= Sochigel =

Stepmother of Chinggis Khan

Sochigel (Modern Mongolian: Сочигэл, Russian: Сочихэл, Chinese (Simplifed): 速赤格勒) was either a junior wife or concubine of Yesügei, the chief of the Khamag Mongol confederation and father of Genghis Khan. Sochigel's children were Ghengis Khan's half-siblings, and included Behter and Belgutei; the latter became one of Genghis Khan's advisors.

==Biography==
Little is known about Sochigel's early life until she either married or became a concubine of Yesügei. According to anthropologist Jack Weatherford, Sochigel was already established in Yesügei's household prior to the arrival of Hö'elün, whom he had abducted from her fiancé. However, Hö'elün was quickly made his chief wife, which meant that her children, rather than Sochigel's would become his heirs. Hö'elün's children included Temujin - the future Genghis Khan, Qasar, Khachiun and daughter Temülün.

In 1171 Yesügei died and his followers abandoned Sochigel, Hö'elün and their children, driving them out of their homes and driving away all their cattle. For several years, the widows with their children lived in complete poverty, wandered the steppes, feeding on roots, game and fish. Under these conditions, the children did not get along with each other, which led to the murder of Behter by his half-brothers Genghis Khan and Qasar, after he and Belgutei stole a fish from them.

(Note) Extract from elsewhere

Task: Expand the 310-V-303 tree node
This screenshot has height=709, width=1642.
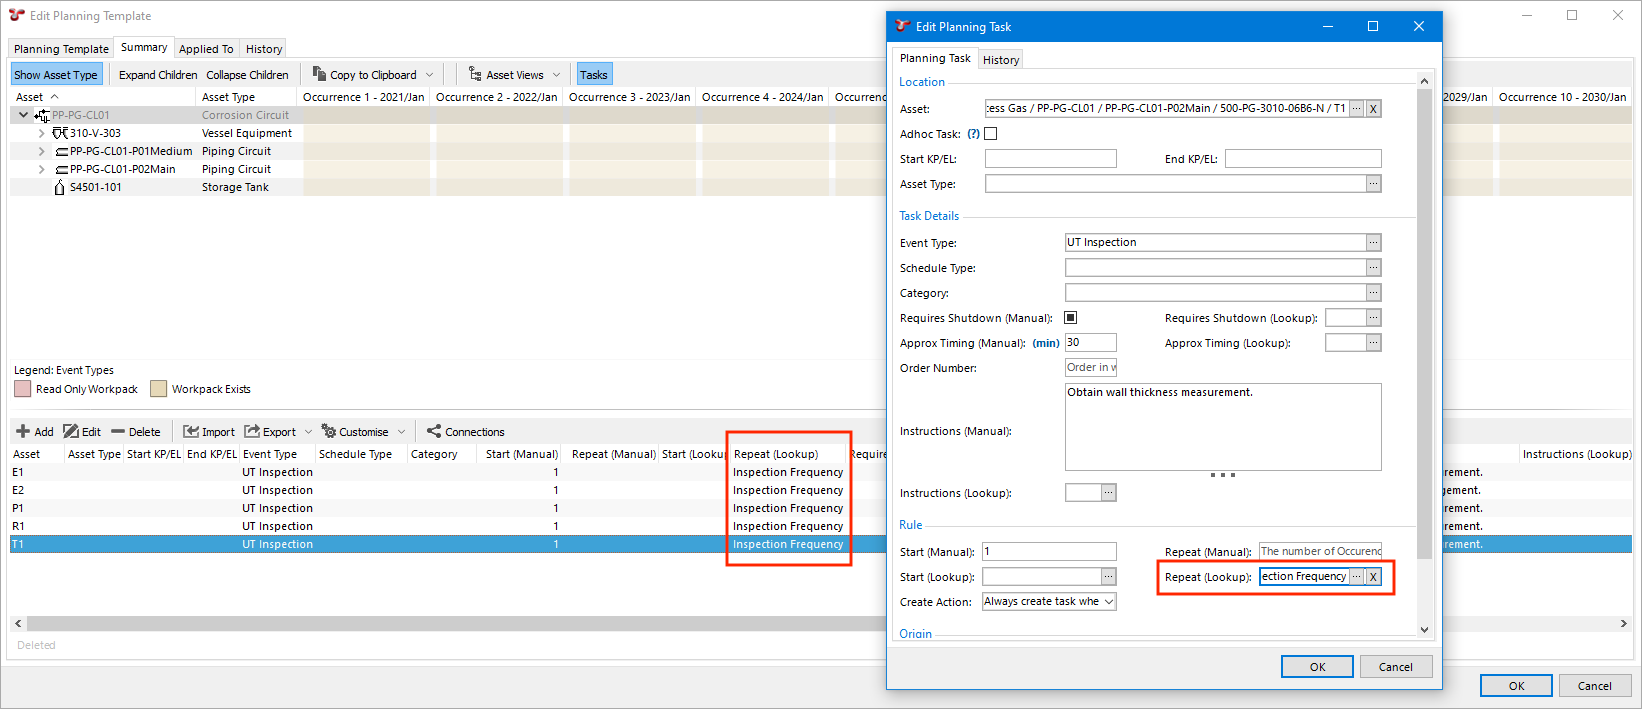Action: 41,133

The impact of Yesügei's abduction of Hö'elün years before continued to affect the families. In circa 1184, three hundred Merkit soldiers attacked their camp and Sochigel, Temujin's fiancée Börte, and a maid, Khoakhchin, were captured as revenge. Temujin gathered a force together in order to rescue Börte in particular; when all the women were found, Sochigel refused to return with them, fleeing into the taiga. Her son Belgutei was angered by her action and punished the Merkit people by ordering the killing of all the warriors who undertook the raid and confiscated their wives and daughters, forcing them to become concubines or maids.

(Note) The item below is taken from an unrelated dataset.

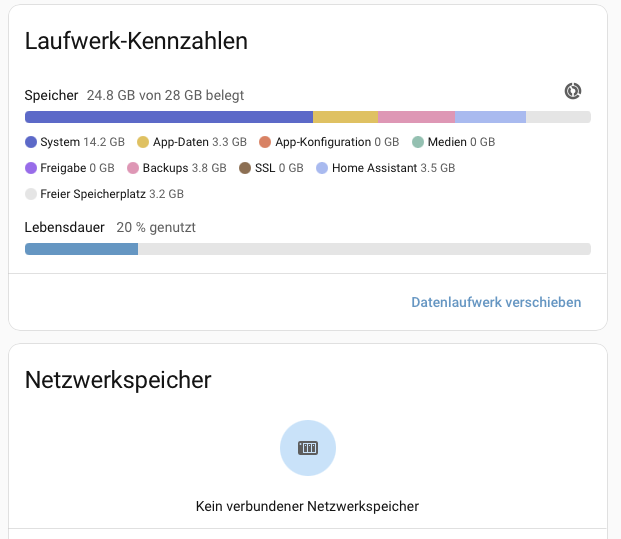Click the green Medien legend dot
Viewport: 621px width, 539px height.
tap(418, 142)

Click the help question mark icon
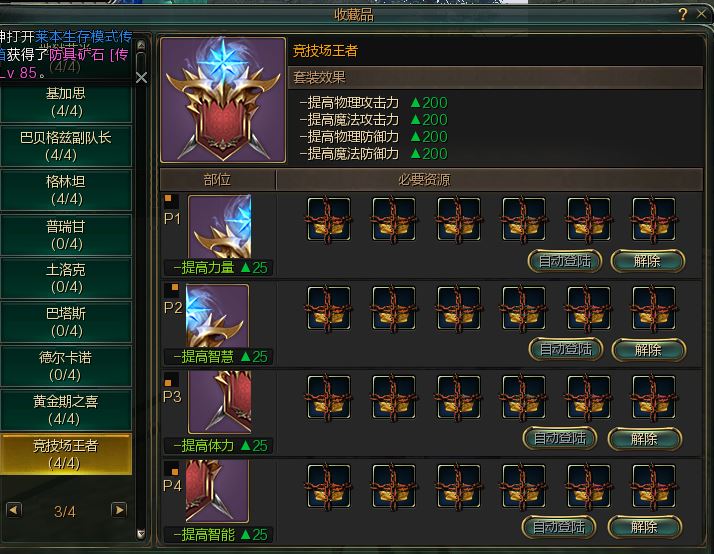[x=682, y=14]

Unlike Hö'elün, Sochigel's name is not mentioned in The Secret History of the Mongols. Unorthodox ethnologist Lev Gumilyov believed that Sochigel did not return with Temujin because she had betrayed him and the rest of the family. Gumilyov believed that Sochigel had assisted the Merkits and enabled them to find the camp, as well as preferred her new Merkit husband.